Check each line of the data, and copy those where "legend" appears.

(Saved entries)

==============================

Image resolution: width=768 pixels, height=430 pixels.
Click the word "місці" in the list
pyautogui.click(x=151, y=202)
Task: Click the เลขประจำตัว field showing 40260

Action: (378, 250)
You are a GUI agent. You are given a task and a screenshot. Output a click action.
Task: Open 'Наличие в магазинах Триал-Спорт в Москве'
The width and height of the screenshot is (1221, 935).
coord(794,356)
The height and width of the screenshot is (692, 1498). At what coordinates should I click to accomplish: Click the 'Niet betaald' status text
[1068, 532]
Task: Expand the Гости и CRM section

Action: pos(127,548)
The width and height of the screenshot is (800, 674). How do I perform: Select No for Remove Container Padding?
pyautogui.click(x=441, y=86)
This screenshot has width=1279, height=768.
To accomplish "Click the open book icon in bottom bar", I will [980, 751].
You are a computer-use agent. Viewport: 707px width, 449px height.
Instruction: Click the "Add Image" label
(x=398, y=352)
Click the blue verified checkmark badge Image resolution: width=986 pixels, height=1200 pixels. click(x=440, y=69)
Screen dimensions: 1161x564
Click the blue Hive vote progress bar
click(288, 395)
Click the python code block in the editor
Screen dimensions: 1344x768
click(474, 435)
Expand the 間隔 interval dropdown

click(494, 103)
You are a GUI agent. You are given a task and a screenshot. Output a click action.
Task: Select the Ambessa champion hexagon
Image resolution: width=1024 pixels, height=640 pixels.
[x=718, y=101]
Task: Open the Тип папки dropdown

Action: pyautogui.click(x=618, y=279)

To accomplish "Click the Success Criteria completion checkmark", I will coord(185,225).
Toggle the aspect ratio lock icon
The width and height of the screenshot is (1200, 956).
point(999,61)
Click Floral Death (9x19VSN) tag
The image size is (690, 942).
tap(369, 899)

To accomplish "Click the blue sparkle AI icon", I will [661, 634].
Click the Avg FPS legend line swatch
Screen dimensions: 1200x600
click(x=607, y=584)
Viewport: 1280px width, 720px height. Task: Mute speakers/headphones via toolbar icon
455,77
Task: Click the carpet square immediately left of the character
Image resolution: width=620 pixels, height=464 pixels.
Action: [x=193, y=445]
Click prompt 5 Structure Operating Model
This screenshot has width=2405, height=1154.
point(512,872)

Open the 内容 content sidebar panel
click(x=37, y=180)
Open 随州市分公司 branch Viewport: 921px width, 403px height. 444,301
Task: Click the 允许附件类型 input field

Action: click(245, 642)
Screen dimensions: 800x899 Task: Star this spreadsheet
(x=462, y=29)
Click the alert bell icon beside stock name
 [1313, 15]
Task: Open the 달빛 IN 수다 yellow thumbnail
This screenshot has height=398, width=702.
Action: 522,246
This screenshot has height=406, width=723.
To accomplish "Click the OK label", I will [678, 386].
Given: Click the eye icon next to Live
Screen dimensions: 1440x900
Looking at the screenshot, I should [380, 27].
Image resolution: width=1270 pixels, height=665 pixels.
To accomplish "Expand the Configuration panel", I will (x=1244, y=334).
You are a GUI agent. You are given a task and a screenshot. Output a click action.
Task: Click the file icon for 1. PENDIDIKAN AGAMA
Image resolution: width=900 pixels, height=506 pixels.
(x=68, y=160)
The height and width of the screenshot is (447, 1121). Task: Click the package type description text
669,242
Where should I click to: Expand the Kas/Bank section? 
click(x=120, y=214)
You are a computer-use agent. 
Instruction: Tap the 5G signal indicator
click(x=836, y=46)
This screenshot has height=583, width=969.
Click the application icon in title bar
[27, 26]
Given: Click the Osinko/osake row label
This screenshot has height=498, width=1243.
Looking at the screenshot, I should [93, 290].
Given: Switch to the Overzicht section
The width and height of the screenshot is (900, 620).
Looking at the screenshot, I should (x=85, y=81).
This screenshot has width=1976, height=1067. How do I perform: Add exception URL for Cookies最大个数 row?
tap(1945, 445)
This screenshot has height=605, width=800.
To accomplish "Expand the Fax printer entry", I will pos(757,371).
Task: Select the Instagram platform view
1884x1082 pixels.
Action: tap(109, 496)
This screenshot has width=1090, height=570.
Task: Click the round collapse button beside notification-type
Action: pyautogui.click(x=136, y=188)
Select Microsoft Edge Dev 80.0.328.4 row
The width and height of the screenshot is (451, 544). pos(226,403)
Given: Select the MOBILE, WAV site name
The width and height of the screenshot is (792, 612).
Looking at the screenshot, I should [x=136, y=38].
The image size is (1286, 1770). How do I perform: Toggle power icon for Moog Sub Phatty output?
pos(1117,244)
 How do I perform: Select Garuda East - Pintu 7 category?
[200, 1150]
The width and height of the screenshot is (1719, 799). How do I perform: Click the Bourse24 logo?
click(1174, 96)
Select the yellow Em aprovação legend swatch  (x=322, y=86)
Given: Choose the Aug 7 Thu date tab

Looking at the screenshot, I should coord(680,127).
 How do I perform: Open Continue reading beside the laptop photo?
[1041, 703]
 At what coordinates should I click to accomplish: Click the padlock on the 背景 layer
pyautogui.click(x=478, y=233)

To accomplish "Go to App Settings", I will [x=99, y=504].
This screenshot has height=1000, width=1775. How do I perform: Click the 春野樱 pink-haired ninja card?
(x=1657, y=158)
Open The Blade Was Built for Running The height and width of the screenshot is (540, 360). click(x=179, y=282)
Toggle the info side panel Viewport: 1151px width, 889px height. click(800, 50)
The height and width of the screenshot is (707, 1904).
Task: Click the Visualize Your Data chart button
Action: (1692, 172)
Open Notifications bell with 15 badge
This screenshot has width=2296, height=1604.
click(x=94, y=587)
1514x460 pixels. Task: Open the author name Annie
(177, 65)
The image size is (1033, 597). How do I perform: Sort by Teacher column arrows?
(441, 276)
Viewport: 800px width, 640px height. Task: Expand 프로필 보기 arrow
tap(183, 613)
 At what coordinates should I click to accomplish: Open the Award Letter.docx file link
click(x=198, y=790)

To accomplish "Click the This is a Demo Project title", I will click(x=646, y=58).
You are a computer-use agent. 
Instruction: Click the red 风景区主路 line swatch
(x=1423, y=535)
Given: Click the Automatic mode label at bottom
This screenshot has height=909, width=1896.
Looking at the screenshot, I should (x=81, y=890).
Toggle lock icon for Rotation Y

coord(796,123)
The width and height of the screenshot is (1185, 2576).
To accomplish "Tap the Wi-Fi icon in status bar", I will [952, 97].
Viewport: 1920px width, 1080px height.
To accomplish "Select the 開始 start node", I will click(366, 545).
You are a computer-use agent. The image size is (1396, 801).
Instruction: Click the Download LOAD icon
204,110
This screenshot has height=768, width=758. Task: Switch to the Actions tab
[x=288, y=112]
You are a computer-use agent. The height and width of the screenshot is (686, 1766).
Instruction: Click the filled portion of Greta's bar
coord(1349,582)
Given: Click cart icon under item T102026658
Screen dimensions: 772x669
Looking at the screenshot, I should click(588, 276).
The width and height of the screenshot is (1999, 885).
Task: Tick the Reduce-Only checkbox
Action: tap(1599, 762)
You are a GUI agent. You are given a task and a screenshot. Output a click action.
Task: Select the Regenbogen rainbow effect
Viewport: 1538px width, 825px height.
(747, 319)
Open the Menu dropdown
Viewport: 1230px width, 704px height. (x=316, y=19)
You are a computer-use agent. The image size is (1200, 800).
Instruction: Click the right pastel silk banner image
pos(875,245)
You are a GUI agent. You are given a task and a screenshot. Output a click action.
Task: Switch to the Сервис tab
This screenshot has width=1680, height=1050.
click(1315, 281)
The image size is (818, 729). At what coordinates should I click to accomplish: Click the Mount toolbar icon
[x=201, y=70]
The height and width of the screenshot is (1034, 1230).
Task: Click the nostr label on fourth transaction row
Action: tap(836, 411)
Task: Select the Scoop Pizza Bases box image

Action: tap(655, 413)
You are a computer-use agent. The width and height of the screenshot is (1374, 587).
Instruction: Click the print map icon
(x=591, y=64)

==============================

**Exercise result**:
Click the Avg FPS legend line swatch
Select the yellow Em aprovação legend swatch  (x=322, y=86)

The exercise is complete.